Почки у меня в те времена работали ещё хорошо, пива я выпил немало, по этой причине утром проснулся рано. Светало, я вышел на улицу по надобности и услышал в подвале какой-то шум. Надо сказать, что подвальчик был у нас маленький, сырой с земляными стенами. Мы его использовали для хранения картошки на зиму и немногих банок с консервированными овощами. Я тихонечко спустился. Электрического света в подвальчике не было. По земляным, грубым, в плесени стенам играли желто-оранжевые светотени, стоявшей на трехлитровой банке, свечи, светлячками поблескивали спинки слизняков. Ко мне спиной, на коленях располагался потомок польских шляхтичей Крассовский и рылся в прошлогодней, уже гниющей картошке.

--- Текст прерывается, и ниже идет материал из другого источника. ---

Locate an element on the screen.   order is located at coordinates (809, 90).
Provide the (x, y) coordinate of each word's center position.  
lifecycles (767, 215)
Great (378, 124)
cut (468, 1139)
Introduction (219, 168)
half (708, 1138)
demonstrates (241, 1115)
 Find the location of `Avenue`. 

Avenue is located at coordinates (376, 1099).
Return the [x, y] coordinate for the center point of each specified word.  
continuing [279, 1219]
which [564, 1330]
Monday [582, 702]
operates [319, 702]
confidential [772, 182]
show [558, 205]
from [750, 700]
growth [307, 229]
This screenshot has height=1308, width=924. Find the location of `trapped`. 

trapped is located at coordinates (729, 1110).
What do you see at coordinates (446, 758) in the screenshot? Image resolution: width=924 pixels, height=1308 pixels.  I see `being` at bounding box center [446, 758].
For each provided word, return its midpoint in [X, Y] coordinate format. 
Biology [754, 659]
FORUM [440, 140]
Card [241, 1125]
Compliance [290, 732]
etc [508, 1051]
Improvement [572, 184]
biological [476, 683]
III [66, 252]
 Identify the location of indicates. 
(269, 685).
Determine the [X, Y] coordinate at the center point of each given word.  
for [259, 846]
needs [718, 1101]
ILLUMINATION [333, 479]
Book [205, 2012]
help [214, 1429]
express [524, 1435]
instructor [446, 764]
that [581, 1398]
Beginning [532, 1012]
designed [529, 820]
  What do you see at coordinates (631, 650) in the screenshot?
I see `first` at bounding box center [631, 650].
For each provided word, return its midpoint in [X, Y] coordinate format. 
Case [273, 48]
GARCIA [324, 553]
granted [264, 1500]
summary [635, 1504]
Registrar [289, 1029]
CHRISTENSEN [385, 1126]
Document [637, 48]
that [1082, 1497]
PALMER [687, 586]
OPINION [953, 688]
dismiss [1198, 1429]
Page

— Саша, — я, обеспокоенный душевным здоровьем друга, положил руку ему на плечо, он сначала застыл, а потом начал медленно поворачивать голову. И вдруг:
— А-а-а-а!!! А-а-а-а!!! — кричал он дико, на всю Никольскую слободку.
— Ну, ты чего? — сиплым от вчерашнего голосом спрашивал оторопело я, тормоша его за плечи.
— Фу ты! Ой, Генка, ты что ли? — наконец оклёмался он.
— Я, я. А кто еще может быть?
На улицу повыскакивали остальные, мы с Крассовским вышли из подвала, нас окружили ребята, кто в простыне, кто просто в трусах, Иван Иванович выглядывал из веранды.
— Чего у вас стряслось?
— Кто орал?
— Сашка, ты чего?
— Я проснулся посцать и пошел в подвал, — логично начал свое объяснение Крассовский.
— А какого ты пошел в подвал? Ватерклозет же на улице, вон под забором стоит.
— Так я в подвале вчера заначку в картошку закопал, знал же, что на утро тяжко будет.
— Ну и…?
— Ну стою я на коленях, роюсь в темноте, не могу точно вспомнить, где закапывал, а тут сзади что-то как захрипит, засипит голосом нечеловеческим, я в ужасе поворачиваюсь, а передо мной карлик с большущим таким носом отвисшим. Знаете как страшно, да еще с похмелья!